▶ TRY IT
Every record below is to be restated word for word, and no picture is to be copied.

* * * *

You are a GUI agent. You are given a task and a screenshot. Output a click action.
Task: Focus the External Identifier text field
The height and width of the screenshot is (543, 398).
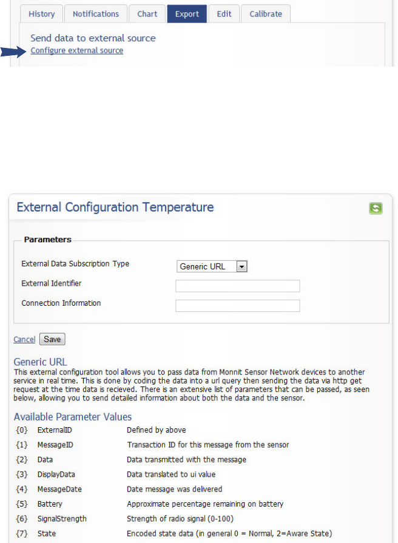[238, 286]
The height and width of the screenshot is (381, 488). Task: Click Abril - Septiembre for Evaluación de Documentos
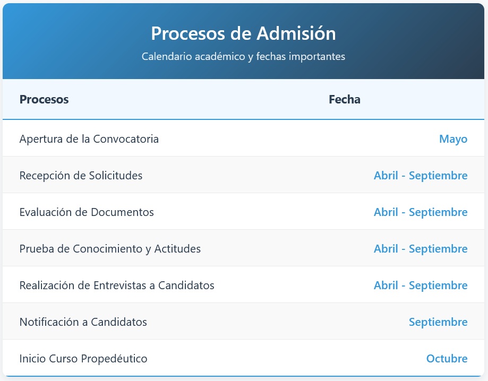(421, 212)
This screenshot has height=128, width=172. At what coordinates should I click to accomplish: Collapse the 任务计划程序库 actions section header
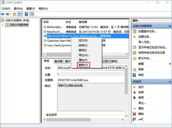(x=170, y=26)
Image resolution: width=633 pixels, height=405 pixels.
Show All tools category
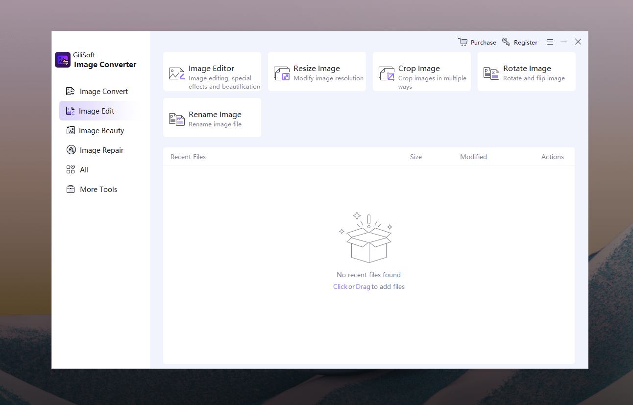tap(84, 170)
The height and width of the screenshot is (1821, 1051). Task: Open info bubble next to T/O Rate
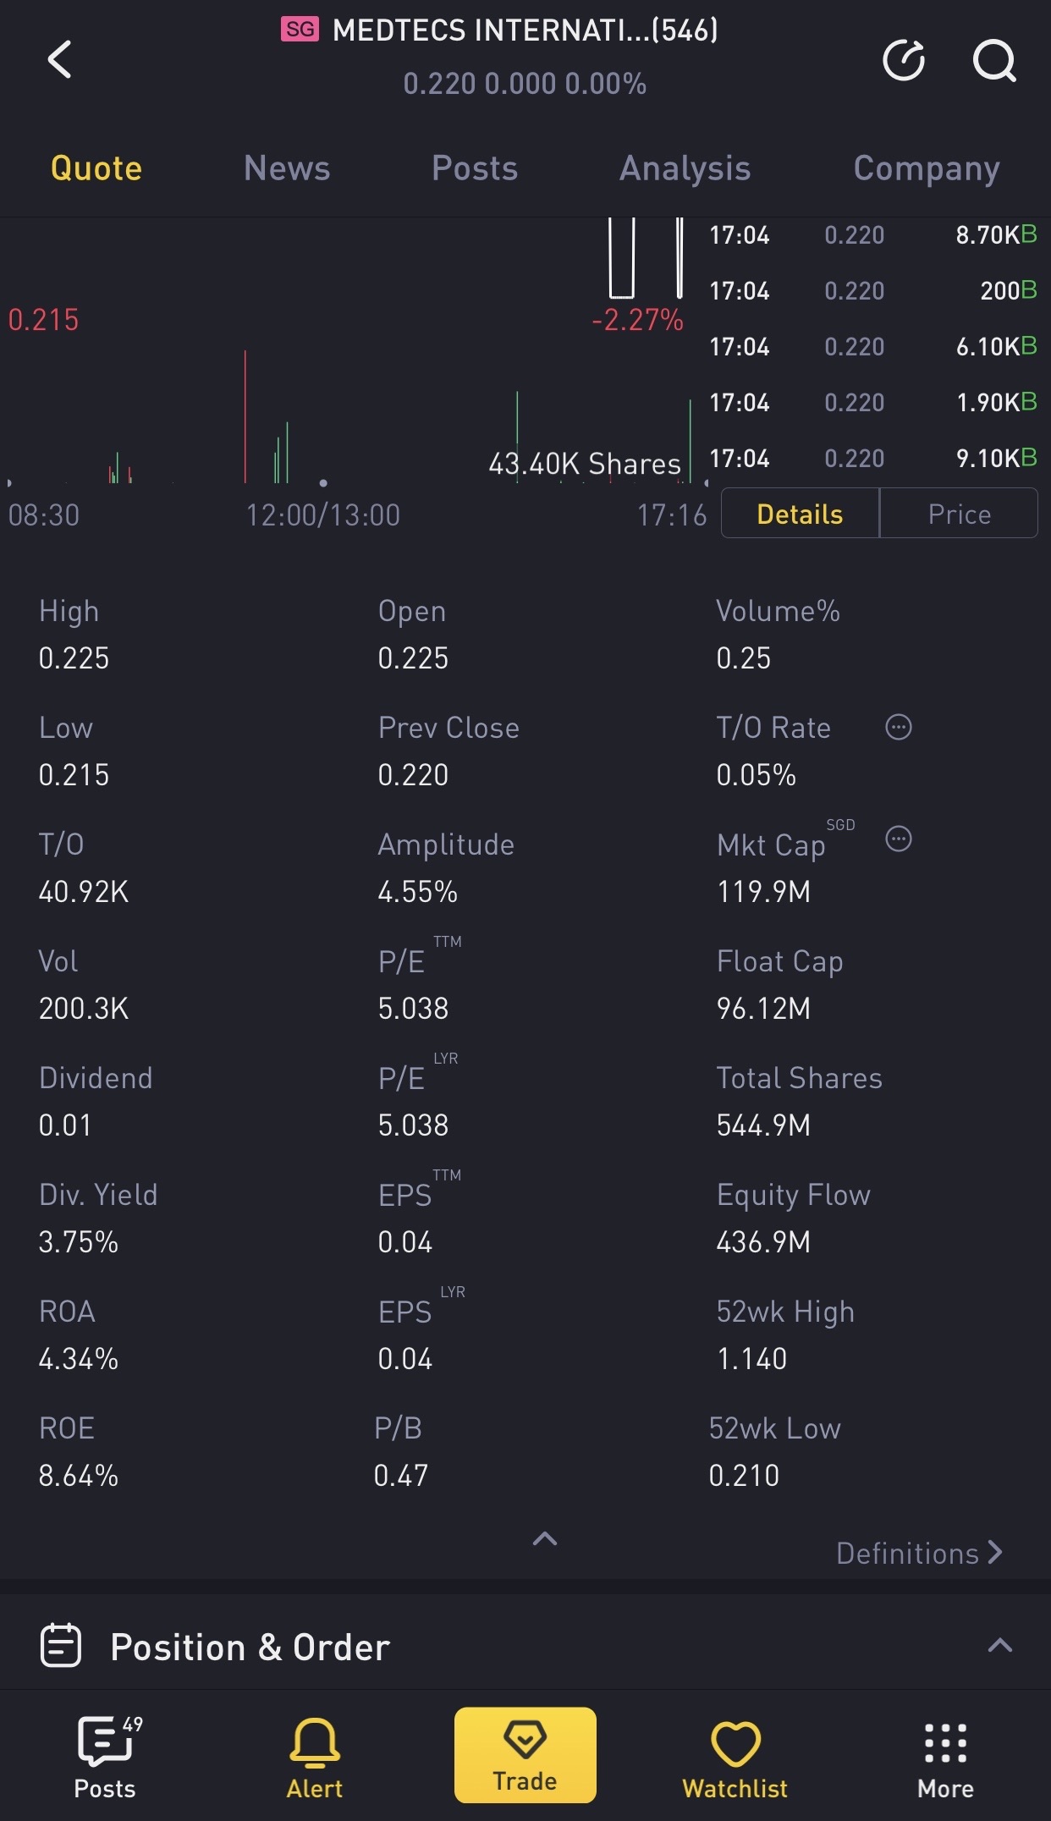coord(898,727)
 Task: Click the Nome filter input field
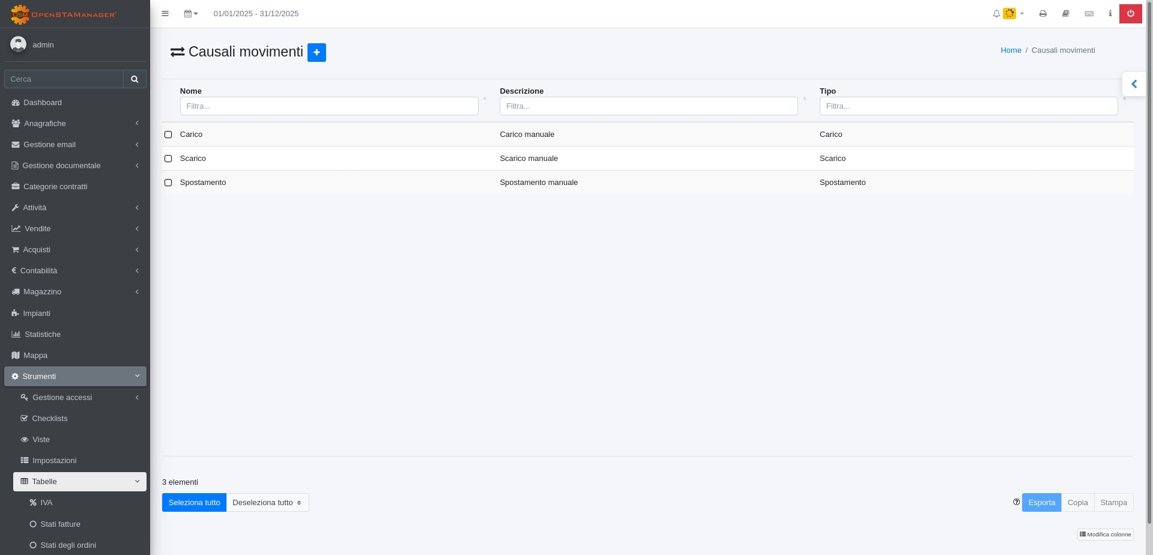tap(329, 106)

* * * *

▶ OUTPUT FOR THIS TASK
You are a GUI agent. You are given a task and a screenshot. Output a click action.
Task: Focus the External Identifier text field
The height and width of the screenshot is (543, 398).
[238, 286]
The height and width of the screenshot is (381, 488). Task: Click Abril - Septiembre for Evaluación de Documentos
(421, 212)
This screenshot has height=128, width=172. At what coordinates should I click to accomplish: Collapse the 任务计划程序库 actions section header
(x=170, y=26)
Image resolution: width=633 pixels, height=405 pixels.
Show All tools category
tap(84, 170)
The height and width of the screenshot is (1821, 1051). Task: Open info bubble next to T/O Rate
coord(898,727)
 Task: Click the Nome filter input field
tap(329, 106)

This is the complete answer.